Records excerpted from a collection

--- START ---

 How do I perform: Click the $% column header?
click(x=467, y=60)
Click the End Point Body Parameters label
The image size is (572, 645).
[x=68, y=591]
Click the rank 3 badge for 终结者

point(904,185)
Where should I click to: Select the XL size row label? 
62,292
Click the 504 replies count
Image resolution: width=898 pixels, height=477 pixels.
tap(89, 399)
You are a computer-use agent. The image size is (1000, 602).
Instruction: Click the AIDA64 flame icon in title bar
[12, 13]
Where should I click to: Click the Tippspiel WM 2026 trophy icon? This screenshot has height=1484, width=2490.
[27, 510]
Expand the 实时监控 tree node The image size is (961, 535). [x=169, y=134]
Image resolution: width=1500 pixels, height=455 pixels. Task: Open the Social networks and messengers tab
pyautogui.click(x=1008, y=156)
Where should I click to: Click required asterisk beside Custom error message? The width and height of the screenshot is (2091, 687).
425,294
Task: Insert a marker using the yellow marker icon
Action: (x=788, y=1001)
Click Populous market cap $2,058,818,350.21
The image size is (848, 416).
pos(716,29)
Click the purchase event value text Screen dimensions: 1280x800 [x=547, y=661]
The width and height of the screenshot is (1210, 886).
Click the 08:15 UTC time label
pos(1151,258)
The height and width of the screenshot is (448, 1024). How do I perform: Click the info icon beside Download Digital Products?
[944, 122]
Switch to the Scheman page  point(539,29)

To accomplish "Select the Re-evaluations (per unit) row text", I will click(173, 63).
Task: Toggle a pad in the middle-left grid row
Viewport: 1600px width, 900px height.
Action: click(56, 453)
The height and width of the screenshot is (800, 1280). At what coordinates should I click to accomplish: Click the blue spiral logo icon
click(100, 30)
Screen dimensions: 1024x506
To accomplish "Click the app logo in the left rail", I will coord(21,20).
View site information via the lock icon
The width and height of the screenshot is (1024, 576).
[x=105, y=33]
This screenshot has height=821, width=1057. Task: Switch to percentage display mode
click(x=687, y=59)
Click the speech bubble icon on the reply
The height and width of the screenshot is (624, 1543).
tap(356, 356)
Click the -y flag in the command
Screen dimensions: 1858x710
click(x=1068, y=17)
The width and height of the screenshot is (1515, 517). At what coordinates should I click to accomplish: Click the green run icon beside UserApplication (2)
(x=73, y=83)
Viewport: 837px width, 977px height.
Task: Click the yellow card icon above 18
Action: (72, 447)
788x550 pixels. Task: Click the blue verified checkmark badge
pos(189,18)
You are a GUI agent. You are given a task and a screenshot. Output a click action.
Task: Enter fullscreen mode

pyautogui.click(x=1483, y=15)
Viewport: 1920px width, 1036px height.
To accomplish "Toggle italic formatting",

--- END ---

# Exercise prompt
Set down all of the entries exactly, please.

# Output of the exercise
 How do I perform: Click the $% column header?
click(x=467, y=60)
Click the End Point Body Parameters label
The image size is (572, 645).
[x=68, y=591]
Click the rank 3 badge for 终结者

point(904,185)
Where should I click to: Select the XL size row label? 
62,292
Click the 504 replies count
Image resolution: width=898 pixels, height=477 pixels.
tap(89, 399)
You are a computer-use agent. The image size is (1000, 602).
Instruction: Click the AIDA64 flame icon in title bar
[12, 13]
Where should I click to: Click the Tippspiel WM 2026 trophy icon? This screenshot has height=1484, width=2490.
[27, 510]
Expand the 实时监控 tree node The image size is (961, 535). [x=169, y=134]
Image resolution: width=1500 pixels, height=455 pixels. Task: Open the Social networks and messengers tab
pyautogui.click(x=1008, y=156)
Where should I click to: Click required asterisk beside Custom error message? The width and height of the screenshot is (2091, 687).
425,294
Task: Insert a marker using the yellow marker icon
Action: (x=788, y=1001)
Click Populous market cap $2,058,818,350.21
The image size is (848, 416).
pos(716,29)
Click the purchase event value text Screen dimensions: 1280x800 [x=547, y=661]
The width and height of the screenshot is (1210, 886).
Click the 08:15 UTC time label
pos(1151,258)
The height and width of the screenshot is (448, 1024). How do I perform: Click the info icon beside Download Digital Products?
[944, 122]
Switch to the Scheman page  point(539,29)

To accomplish "Select the Re-evaluations (per unit) row text", I will click(173, 63).
Task: Toggle a pad in the middle-left grid row
Viewport: 1600px width, 900px height.
Action: click(56, 453)
The height and width of the screenshot is (800, 1280). At what coordinates should I click to accomplish: Click the blue spiral logo icon
click(100, 30)
Screen dimensions: 1024x506
To accomplish "Click the app logo in the left rail", I will coord(21,20).
View site information via the lock icon
The width and height of the screenshot is (1024, 576).
[x=105, y=33]
This screenshot has height=821, width=1057. Task: Switch to percentage display mode
click(x=687, y=59)
Click the speech bubble icon on the reply
The height and width of the screenshot is (624, 1543).
tap(356, 356)
Click the -y flag in the command
Screen dimensions: 1858x710
click(x=1068, y=17)
The width and height of the screenshot is (1515, 517). At what coordinates should I click to accomplish: Click the green run icon beside UserApplication (2)
(x=73, y=83)
Viewport: 837px width, 977px height.
Task: Click the yellow card icon above 18
Action: (72, 447)
788x550 pixels. Task: Click the blue verified checkmark badge
pos(189,18)
You are a GUI agent. You are given a task and a screenshot. Output a click action.
Task: Enter fullscreen mode

pyautogui.click(x=1483, y=15)
Viewport: 1920px width, 1036px height.
To accomplish "Toggle italic formatting",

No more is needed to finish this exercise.